4．重组腺病毒介导的SD-HA对Akt蛋白激酶活性的影响：经重组腺病毒处理细胞96 h后，提取各组细胞总蛋白，Western blot检测结果显示，与各对照组相比，融合蛋白SD-HA组细胞内源性总Akt表达无明显变化，但p-Akt表达明显减低（蛋白抑制率为44.0%）。为进一步验证Akt激酶活性变化，我们分析了Akt底物磷酸化GSK（p-GSK）的表达水平，结果显示，融合蛋白SD-HA组与各对照组比较，p-GSK表达水平明显减低（激酶活性抑制率为52.3%）（图4）。

图4

Western blot法检测融合蛋白SD-HA对K562细胞磷酸化Akt（p-Akt）及Akt激酶活性的影响

A：p-Akt表达分析；B：Akt激酶活性分析。1：融合蛋白SD-HA组；2：突变对照SmD-HA组；3：空载体对照组；4：PBS处理对照组

5．重组腺病毒Ad5F35介导的SD-HA对Ras蛋白激酶活性的影响：Western blot检测各组细胞总Ras蛋白和GST-结合Ras（代表活化Ras蛋白激酶）水平，分析Ras激酶活性，抗GST用于校正蛋白上样量,结果显示，与各对照组相比，融合蛋白SD-HA组细胞内GST-结合Ras（活化Ras）水平减低（激酶活性抑制率为60.0%）（图5）。

图5

Western blot法检测融合蛋白SD-HA对K562细胞Ras激酶活性的影响

1：融合蛋白SD-HA组；2：突变对照SmD-HA组；3：空载体对照组；4：PBS处理对照组

6．Western blot分析重组腺病毒介导的SD-HA对K562细胞caspase级联反应蛋白表达及活化的影响：Western blot检测结果如图6所示，融合蛋白SD-HA组可见caspase-8蛋白出现明显的相对分子质量43×103活化降解片段，caspase-3蛋白出现明显的相对分子质量17×103和19×103的活化降解片段（图6B），PARP蛋白出现相对分子质量89×103的活化降解片段，突变对照SmD-HA组caspase-8、caspase-3和PARP的活化降解片段条带隐约可见，空载体对照组和PBS处理组降解片段未见。

图6

Western blot法检测各组细胞caspase级联反应蛋白水平

A：各组细胞caspase-8级联反应蛋白水平；B：各组细胞caspase-3级联反应蛋白水平；C：各组细胞PARP级联反应蛋白水平。1：融合蛋白SD-HA组；2：突变对照SmD-HA组；3：空载体对照组；4：PBS处理对照组

讨论

CML持续表达强酪氨酸激酶活性的BCR-ABL融合蛋白，其N端第177位酪氨酸位点（Y177）是BCR-ABL癌蛋白与各种信号通路中接头蛋白结合的重要位点[5]。BCR-ABL通过其Y177p自身酪氨酸磷酸化后，与接头蛋白Grb2的SH2特异性结合，再通过Grb2的N端和C端的SH3结构域结合下游的Gab2、Sos分子，分别激活磷脂酰肌醇3-激酶（phosphoinositide3-kinases，PI3K）-AKT途径、RAS-MAPK途径的细胞转导信号，致细胞恶性转化[5]。

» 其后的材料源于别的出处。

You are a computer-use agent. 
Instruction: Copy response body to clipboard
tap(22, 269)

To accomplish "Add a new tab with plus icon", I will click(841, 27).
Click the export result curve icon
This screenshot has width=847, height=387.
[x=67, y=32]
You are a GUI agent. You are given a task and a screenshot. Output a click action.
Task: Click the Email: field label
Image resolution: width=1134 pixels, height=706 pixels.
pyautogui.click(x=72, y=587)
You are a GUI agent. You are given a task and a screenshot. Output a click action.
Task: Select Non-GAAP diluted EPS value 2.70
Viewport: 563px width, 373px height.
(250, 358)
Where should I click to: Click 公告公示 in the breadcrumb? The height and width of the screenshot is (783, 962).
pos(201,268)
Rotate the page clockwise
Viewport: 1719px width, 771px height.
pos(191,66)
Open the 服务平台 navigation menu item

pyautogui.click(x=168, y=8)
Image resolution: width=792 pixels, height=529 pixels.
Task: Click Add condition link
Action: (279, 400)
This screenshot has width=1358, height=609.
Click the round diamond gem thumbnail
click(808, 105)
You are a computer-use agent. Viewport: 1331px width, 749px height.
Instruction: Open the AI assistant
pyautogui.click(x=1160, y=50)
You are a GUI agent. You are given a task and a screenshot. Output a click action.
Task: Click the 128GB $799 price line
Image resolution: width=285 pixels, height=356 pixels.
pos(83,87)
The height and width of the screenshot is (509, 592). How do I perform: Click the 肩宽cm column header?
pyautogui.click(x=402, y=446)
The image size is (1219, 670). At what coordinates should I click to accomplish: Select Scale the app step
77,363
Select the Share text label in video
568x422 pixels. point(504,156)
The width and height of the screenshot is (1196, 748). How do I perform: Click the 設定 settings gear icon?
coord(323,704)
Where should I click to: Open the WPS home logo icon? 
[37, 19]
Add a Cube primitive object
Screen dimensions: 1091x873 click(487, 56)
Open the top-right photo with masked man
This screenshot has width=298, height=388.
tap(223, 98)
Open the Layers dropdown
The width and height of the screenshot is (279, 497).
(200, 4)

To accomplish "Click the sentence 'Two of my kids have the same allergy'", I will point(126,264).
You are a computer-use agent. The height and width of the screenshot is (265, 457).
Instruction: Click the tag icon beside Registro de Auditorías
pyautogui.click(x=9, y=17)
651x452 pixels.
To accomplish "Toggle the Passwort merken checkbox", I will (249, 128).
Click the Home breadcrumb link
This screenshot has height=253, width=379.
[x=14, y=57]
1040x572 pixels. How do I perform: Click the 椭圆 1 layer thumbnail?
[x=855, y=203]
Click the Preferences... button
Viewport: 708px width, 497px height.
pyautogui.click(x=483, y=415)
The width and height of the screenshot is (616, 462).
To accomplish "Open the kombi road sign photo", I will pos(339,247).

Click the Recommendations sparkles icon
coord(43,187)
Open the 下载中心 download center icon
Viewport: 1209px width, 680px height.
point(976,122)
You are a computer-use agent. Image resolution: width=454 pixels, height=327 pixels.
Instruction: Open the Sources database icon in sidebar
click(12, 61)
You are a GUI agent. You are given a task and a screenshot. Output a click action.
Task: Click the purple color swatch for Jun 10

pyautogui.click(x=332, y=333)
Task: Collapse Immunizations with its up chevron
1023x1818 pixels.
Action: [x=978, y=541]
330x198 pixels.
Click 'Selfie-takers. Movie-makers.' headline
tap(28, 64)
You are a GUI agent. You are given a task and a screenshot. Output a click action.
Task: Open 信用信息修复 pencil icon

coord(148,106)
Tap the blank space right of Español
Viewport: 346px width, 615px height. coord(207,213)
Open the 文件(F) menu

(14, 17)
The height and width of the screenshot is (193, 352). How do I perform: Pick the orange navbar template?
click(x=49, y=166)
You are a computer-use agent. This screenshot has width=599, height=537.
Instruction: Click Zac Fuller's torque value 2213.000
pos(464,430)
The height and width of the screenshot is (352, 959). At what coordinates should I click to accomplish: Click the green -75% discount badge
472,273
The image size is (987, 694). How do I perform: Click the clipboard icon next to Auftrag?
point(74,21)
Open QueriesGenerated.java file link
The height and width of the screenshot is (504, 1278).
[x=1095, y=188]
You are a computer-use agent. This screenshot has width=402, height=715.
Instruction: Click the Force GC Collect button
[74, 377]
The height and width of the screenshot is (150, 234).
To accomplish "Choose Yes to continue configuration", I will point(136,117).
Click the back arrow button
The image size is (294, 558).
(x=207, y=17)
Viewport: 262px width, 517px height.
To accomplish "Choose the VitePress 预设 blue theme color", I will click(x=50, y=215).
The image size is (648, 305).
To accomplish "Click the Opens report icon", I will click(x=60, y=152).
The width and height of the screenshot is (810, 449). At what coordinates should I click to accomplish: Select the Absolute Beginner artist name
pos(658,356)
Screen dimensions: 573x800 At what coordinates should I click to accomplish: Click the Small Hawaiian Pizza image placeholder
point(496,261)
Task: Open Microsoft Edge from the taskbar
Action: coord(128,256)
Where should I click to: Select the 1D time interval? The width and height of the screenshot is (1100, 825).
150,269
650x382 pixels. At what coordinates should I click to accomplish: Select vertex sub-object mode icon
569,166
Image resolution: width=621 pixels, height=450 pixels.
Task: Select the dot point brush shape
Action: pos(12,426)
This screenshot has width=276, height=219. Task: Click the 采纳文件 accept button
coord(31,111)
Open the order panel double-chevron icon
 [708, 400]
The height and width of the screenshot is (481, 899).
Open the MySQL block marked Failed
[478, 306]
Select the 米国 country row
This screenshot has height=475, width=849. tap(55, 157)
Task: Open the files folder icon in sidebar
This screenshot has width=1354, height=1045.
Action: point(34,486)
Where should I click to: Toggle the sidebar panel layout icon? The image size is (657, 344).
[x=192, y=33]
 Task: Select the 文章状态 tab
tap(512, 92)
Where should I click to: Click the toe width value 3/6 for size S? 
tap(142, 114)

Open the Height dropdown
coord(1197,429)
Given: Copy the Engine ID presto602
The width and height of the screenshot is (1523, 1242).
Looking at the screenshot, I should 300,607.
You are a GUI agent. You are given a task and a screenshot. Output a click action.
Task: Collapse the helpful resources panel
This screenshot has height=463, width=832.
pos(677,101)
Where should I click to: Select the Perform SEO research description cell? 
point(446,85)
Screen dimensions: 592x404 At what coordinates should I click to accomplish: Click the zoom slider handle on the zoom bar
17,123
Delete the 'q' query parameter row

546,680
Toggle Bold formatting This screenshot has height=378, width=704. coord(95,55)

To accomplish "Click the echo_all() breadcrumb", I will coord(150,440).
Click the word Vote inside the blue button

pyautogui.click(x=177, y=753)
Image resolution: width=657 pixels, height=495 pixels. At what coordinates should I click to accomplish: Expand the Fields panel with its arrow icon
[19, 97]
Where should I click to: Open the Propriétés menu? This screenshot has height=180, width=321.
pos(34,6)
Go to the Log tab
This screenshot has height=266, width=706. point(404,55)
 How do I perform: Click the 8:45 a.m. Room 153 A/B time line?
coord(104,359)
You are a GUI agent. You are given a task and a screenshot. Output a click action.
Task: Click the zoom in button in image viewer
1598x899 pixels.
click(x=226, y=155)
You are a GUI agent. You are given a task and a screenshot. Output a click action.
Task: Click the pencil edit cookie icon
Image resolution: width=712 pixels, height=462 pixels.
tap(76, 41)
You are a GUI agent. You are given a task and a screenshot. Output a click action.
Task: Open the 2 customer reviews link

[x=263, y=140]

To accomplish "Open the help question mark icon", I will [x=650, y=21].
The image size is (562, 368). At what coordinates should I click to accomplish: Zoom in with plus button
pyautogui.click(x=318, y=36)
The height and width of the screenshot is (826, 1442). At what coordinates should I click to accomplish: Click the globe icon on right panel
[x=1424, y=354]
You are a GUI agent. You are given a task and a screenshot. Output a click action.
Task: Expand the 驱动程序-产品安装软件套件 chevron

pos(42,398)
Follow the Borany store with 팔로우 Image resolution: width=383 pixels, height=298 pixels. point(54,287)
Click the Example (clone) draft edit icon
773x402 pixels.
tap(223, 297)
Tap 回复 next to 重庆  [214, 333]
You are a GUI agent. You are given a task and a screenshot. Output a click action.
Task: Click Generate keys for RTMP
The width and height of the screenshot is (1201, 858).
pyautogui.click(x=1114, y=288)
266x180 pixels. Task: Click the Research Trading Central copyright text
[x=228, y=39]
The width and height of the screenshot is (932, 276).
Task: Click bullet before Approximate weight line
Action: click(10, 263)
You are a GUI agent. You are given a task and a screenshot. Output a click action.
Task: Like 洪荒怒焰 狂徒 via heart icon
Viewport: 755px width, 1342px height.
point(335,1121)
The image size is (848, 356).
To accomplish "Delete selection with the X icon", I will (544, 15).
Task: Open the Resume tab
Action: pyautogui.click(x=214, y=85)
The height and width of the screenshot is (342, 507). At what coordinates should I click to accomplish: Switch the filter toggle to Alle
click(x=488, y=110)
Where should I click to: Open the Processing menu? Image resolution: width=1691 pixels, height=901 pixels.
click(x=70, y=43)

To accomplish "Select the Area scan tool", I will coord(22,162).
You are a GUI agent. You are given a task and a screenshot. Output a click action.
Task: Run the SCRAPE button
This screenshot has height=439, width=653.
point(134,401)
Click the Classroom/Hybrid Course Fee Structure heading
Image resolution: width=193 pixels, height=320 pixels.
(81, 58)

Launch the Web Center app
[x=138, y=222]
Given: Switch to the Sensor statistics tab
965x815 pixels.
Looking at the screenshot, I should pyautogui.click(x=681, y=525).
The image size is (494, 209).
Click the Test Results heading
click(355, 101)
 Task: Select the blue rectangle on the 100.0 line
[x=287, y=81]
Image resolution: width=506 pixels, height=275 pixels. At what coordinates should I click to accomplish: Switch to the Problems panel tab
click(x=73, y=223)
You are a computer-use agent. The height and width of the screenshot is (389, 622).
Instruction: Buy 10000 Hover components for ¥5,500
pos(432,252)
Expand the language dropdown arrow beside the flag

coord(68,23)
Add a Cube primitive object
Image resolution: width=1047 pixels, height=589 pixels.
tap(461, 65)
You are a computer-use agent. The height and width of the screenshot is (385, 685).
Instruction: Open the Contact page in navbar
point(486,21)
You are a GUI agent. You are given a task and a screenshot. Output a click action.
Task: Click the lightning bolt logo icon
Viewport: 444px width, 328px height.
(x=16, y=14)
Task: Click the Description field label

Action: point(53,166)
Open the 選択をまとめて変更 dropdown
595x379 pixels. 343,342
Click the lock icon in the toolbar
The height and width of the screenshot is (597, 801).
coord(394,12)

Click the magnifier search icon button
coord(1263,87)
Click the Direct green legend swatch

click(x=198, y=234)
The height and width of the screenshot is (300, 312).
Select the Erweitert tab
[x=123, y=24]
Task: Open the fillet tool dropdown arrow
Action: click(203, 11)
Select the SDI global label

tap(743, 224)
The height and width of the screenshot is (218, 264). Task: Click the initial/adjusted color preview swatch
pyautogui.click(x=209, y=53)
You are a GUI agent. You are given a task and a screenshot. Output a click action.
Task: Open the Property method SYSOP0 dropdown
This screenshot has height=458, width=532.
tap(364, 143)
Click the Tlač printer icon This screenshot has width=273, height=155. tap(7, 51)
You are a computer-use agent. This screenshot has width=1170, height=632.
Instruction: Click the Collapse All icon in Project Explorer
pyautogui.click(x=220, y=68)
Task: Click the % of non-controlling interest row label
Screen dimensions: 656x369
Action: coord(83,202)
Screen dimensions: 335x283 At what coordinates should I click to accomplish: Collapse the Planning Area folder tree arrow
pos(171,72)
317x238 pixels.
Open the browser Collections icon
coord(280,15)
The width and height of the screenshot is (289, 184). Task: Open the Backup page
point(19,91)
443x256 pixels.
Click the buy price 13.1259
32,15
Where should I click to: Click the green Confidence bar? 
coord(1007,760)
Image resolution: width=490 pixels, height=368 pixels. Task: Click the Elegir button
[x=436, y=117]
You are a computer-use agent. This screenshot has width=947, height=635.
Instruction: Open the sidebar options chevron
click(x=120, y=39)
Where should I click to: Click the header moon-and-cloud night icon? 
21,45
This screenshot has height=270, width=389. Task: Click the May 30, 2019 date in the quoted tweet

鉴于Grb2在CML细胞信号传导中的重要地位，有研究组针对Grb2的SH3结构域设计二聚肽peptidimer-c，阻止Grb2与下游分子的连接[6]–[7]；Kardinal等[8]合成能与Grb2的SH3结构域作用的膜转导肽HAGBP，竞争性抑制Grb2与Sos的结合，抑制Ras信号途径活化，从而达到抑制肿瘤细胞Ras依赖性增殖的目的。而该实验存在一些不足，合成的治疗肽只竞争性抑制了Grb2 SH3结构域N端与Sos的结合，对其结构域C端介导的信号传导无作用，不能充分阻断BCR-ABL-Y177磷酸化后经Grb2介导的信号传导，故抑制CML细胞增殖作用有限。

近年来，通过多种途径诱导肿瘤细胞凋亡已成为肿瘤治疗的重要手段，而利用调节凋亡相关信号通路的方式诱导肿瘤细胞凋亡已经成为肿瘤研究的热点[9]–[10]。在细胞凋亡的膜死亡受体途径中，凋亡蛋白caspase的激活是细胞发生凋亡的关键一步，而FADD通过其DED募集caspase-8前体蛋白，从而启动caspase-8前体蛋白寡聚化又是caspase-8激活的关键[11]。

我们前期研究证实，外源性转入SH2蛋白可竞争性结合BCR-ABL激酶区以外的Y177p位点，抑制Grb2-Y177p复合物形成，从而抑制RAS-MAPK、PI3K-Akt信号途径的活化[2]。所以，BCR-ABL的Y177p位点可能成为治疗CML的一个新切入点。进一步研究中，我们将SH2和DED融合表达的SD-HA蛋白转入CML细胞株KU812、K562，实验结果显示，SD-HA可以特异性抑制CML细胞增殖和诱导其凋亡[9]。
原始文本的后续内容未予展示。